SELECTED PASSAGE:

#####

Okay, not to be morbid or anything, but should Jesus take the wheel on Monday and decide to run this car off a bridge (which is kind of how I always imagined I’d die), I am relying on you!

Tuesday, February 10, 2015

Adventures in Dating, Episode 10: The Boy Meets The Girl

This is the 12th installment of my Adventures in Dating series, and yet somehow only episode 10.  It's like I'm paying homage to my adorable inability to do math.  You can dig on episodes 1, 2, 3, 4, 4.5, 5, 6, 7 , 7 revisited, 8 and 9 here.  

I've been teasing you for a very long time with the lead up to this story, which is probably why it has taken me so long to write it. I've built this blog post into something epic in my mind...and in reality, it's a simple and common little tale told the world over: Boy Meets Girl. Or in this telling, The Boy meets The Girl.

It might have escaped your notice, but I haven't posted a blog in a year. During that time, much like you, I haven't read any of my former entries, so I thought perhaps to get ourselves back into the groove we shared when I was a blogging fool, we'd rehash things a bit. In the late Summer of 2010, I was back on the dating scene for the first time since 1990. To say my dating skills were rusty would be tantamount to saying the Grand Canyon is a quaint little gulley. So I did 6 months of hard time on the absolute freak show that was match.com, had one date with a tangerine-colored man from eHarmony and had all but given up on ever finding love. Or the perfect pair of black pants.

#####

WHAT YOU SHOULD DO:
Answer these questions from the dating blog post:
1. Which installment of the Adventures in Dating series is this post?
2. How long had it been since the writer last posted a blog?
3. On which site did the writer spend six months dating?

Saved entries:

#####

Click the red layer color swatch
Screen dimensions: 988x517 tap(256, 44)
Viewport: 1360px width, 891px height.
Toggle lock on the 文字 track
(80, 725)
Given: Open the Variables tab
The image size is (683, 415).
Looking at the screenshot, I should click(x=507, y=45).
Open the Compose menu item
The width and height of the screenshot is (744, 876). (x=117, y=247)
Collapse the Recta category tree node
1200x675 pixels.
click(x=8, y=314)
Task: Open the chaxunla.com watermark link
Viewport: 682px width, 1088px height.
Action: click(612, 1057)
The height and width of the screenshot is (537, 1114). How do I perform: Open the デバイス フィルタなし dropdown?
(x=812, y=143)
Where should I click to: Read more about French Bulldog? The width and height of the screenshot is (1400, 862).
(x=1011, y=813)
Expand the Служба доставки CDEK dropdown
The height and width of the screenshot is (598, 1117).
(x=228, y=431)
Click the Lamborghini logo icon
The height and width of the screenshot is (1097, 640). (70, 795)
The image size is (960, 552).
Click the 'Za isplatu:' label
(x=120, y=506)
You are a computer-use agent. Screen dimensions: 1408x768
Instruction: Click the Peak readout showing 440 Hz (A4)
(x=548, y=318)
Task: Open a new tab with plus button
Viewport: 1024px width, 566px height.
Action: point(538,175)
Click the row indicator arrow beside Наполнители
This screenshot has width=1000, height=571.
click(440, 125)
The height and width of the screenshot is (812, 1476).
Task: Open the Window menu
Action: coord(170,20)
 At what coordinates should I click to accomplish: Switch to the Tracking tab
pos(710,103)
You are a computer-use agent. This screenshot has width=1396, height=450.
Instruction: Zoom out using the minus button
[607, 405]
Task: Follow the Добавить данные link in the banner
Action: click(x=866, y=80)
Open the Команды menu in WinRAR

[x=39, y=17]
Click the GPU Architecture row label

#####

SOLVED PROBLEM:
1. The 12th installment
2. A year
3. match.com